[Material provided]

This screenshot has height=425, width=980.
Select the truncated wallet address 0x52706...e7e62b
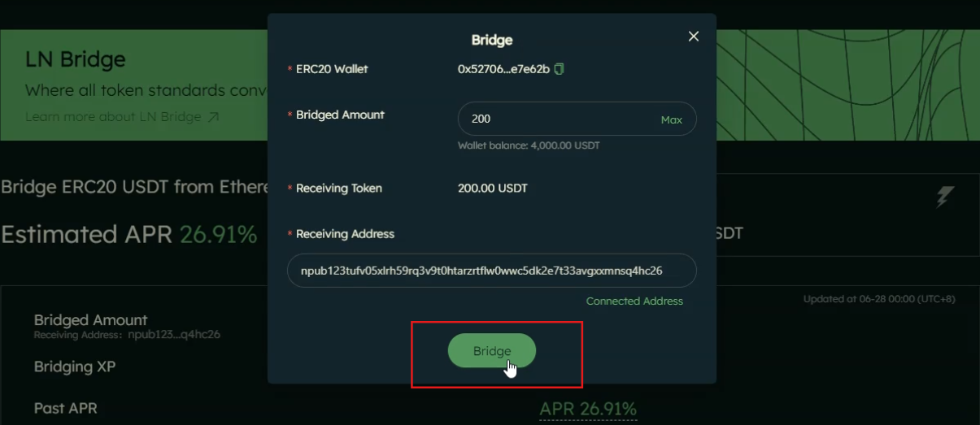(x=503, y=69)
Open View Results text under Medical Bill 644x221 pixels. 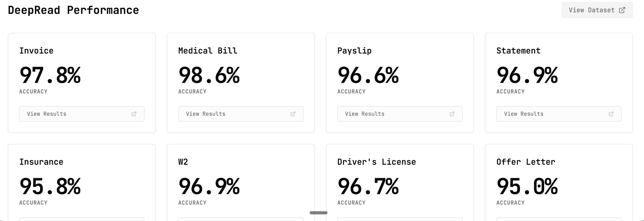[x=206, y=114]
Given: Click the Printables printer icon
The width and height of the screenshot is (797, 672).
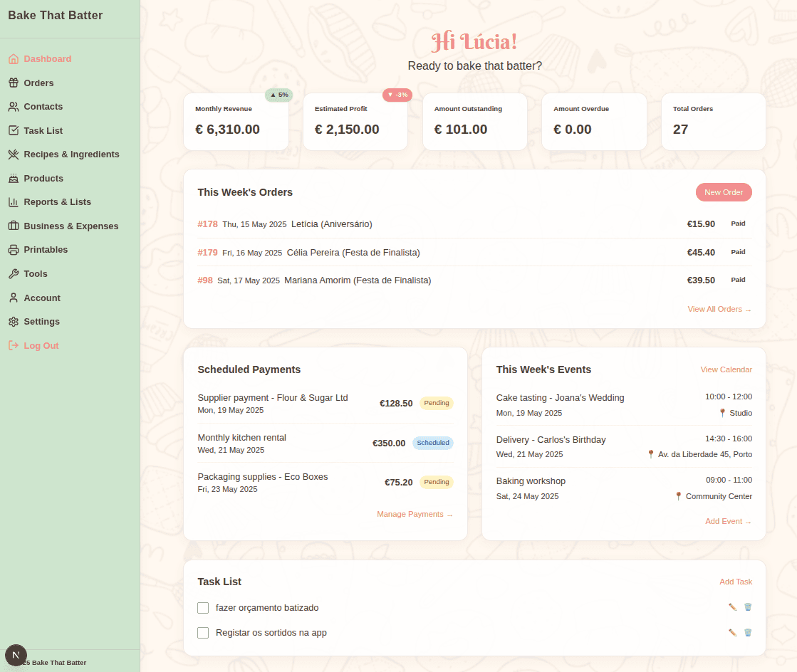Looking at the screenshot, I should click(x=14, y=250).
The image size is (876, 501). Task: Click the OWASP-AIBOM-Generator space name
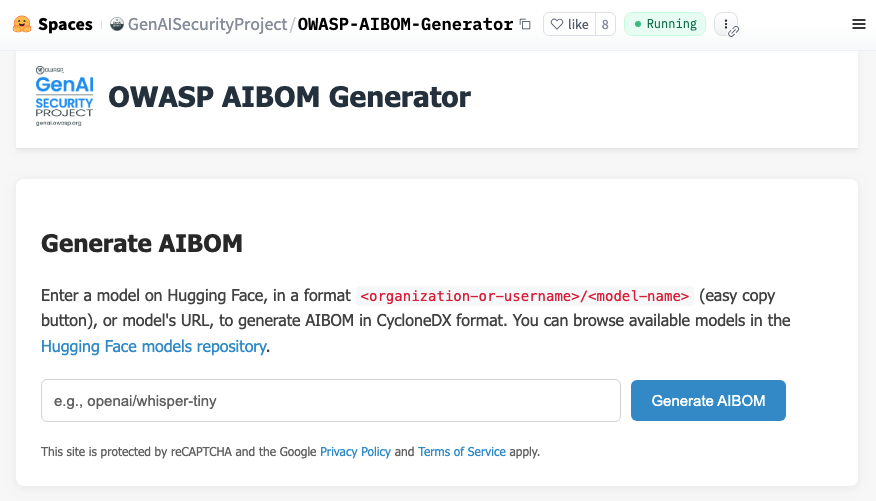point(405,24)
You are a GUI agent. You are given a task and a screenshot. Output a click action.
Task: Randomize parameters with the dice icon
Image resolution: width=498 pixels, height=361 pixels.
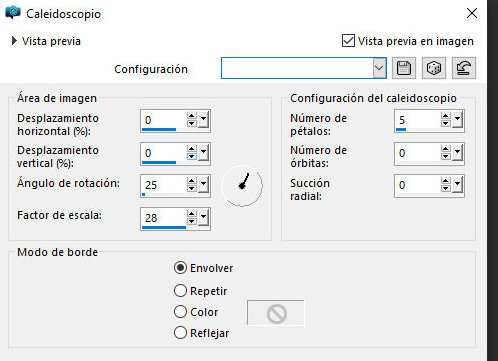coord(434,68)
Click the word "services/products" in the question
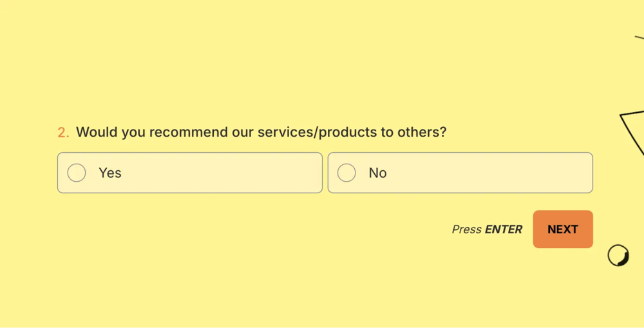644x328 pixels. 317,132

[/Material provided]

**What the task requires**
Work out how many lines of the listing above include "icon"; the reply is that number alone.

**Task output**
2